• **Requirement 1**: Render the listing as a JSON list of strings, with one string per line and blank lines omitted.

• **Source text**:
★ ★ ★ ★

Falur Jóhann Harðarson (born 15 October 1968) is an Icelandic basketball coach and a former player. He last coached of Fjölnir men's team.

Playing career

Club career
Falur spent most of his career with Úrvalsdeild club Keflavík. He also played one and a half season with Reykjavík powerhouse KR and split the 1999-2000 season with Korisliiga clubs Torpan Pojat and Espoon Honka. He retired after the 2003–2004 season after being plagued by knee injuries.

National team career
From 1989 to 2000, Falur played 106 games for the Icelandic national basketball team.

Personal life
Falur is married to former Icelandic women's national team player, Margrét Sturlaugsdóttir. They have four daughters Lovísa Falsdóttir, Elfa Falsdóttir, Urður Falsdóttir and Jana Falsdóttir.

Coaching career
Falur was hired as the head coach of Fjölnir men's team in 2017 and helped the team gain promotion to the Úrvalsdeild karla in 2019. He resigned following its relegation back to 1. deild karla in 2020.

Awards and honours

As player

Club
5x Icelandic League champion (1989, 1997, 1999, 2003, 2004)

★ ★ ★ ★

• **Extracted information**:
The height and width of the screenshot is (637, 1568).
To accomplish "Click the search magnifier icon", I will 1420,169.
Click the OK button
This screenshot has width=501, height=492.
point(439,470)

★ ★ ★ ★

• **Requirement 2**: Reproduce verbatim the stretch of the Falur Harðarson biography from "Club career" through "national basketball team.".

• **Worked answer 1**:
[
  "The height and width of the screenshot is (637, 1568).",
  "To accomplish \"Click the search magnifier icon\", I will 1420,169.",
  "Click the OK button",
  "This screenshot has width=501, height=492.",
  "point(439,470)"
]

• **Worked answer 2**:
Club career
Falur spent most of his career with Úrvalsdeild club Keflavík. He also played one and a half season with Reykjavík powerhouse KR and split the 1999-2000 season with Korisliiga clubs Torpan Pojat and Espoon Honka. He retired after the 2003–2004 season after being plagued by knee injuries.

National team career
From 1989 to 2000, Falur played 106 games for the Icelandic national basketball team.